Monday, January 18, 2021

Experience

 

Over the weekend, I met with two friends.  As we were talking, I about quilting, one of them asked about my experience at quilting.  She was wondering how I could just jump into all these projects of my mom’s and get stuff done so quickly.  I told her in some instances most of the work was already done.  I laughed when she gave me her look.  She tends to think I don’t give myself enough credit.  That might be a discussion for another day.  At any rate, I realized I probably hadn’t mentioned my past experience here in the blog.

I don’t remember my mother even not having a sewing project.  She may not have sat down to the sewing machine for days on end or finished a project on time, but she had projects galore.  When I was little, she didn’t have the patience to teach me.  In junior high, our home economics teacher taught a unit in sewing.  I was so excited.  We went to the Eureka Mercantile to pick out fabric and a pattern for a simple blouse.  I chose a flowered lavender print.  The fun ended there.

The teacher taught me one way of sewing.  Then my mother would rant and rave about the terrible techniques and made me fix everything.  By the time I finished that project, I hated it with a passion.  I also hated sewing.  I went back to being a daddy’s girl and chopped wood.  I didn’t take another sewing class in school.  I was never going to be a sewer.  Kind of funny when I look back at the whole situation.

Moving forward, I believe my mother-in-law gave me her old machine when the boys were little.  I was interested in quilting.  I loved the artistry of quilting.  I love shapes and colors.  I went home the next summer and my mom taught me the basic fundamentals of sewing a straight line and cutting fabric.  I am not sure what year this was, but I do know that when we moved to Helena, I did start sewing with a purpose.

From about 1998 to 2002, I sewed when I had time.  Of course, being a mom of two busy boys, working fulltime, and Guard weekends, I didn’t have a lot of time, but I would spend an entire weekend here and there doing nothing but sewing.  I loved it.  The problem is I never learned how to finish a quilt.  I also didn’t learn how to do the quilting part to any real extent.  I played with a little free motion stitching and stitch in a ditch on scraps.  In 2001, my sister-in-law was expecting her first baby.  I was so excited.  A baby quilt was the exact thing I needed to learn how to do everything.  The quilt is in my closet only partially done.  Little Eric only lived for a few minutes after being born early.  Soon after that, I found myself expecting.  I gave my sewing room to Madelle and packed everything away until this past summer.  I had accomplished one quilt face, numerous quilt blocks, a millennial quilt kit, and Eric’s unfinished quilt.  That was it.

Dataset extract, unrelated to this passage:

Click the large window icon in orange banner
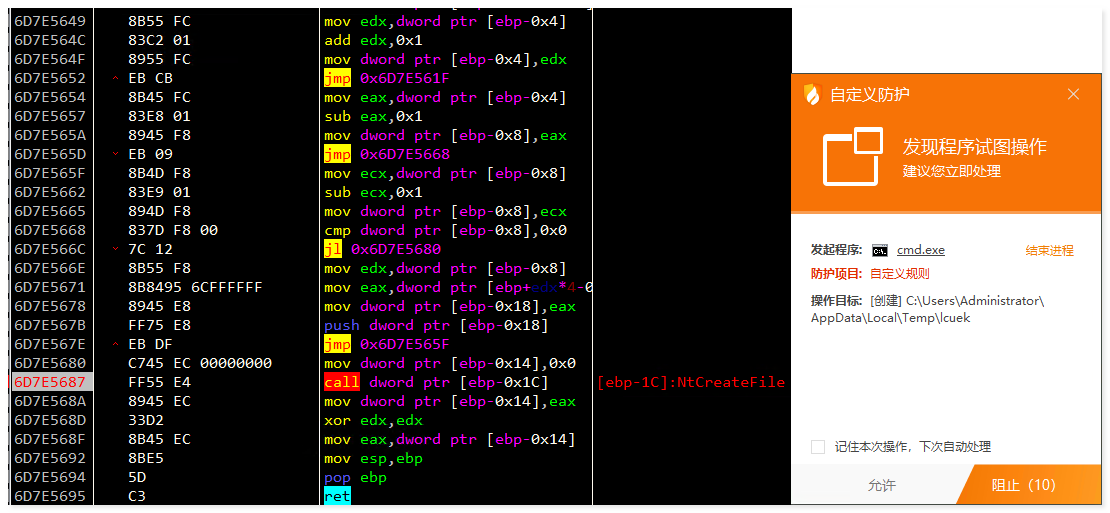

Once I learned how to put on a binding and knot a quilt on Youtube this summer, I was able to fly with all of the projects.  Of course, the learning curve took me a bit through September.  Once I finished my first quilt, I have quite a lot of confidence in the simple quilting.  I don’t know how long it would take me to have to cut fabric into the right pieces and do an entire quilt from start to finish.  I do know that with Mom’s cut fabric and all the work she has done on so many, for this first little while, I will be able to get projects done rather quickly.  Well, until spring when I spend a lot of time playing outside.

So that is my experience and background. And here is my next finished project.  I found 50 sewn blocks in Mom’s stash.  I laid them out on the bed.  To use all 50, the quilt would have been enormous.  Instead, I decided to make two lap quilts out of the blocks.  Here is the first one.  I tied the quilt, so it went rather quickly.  I will do a different technique on the second one and discuss that when it is finished.

 


I am also excited that I have accomplished my list for January.  I was hoping to get two wall hangings and two quilts done.  Yay, I did it.  Anything else I accomplish will be binding on the quilt.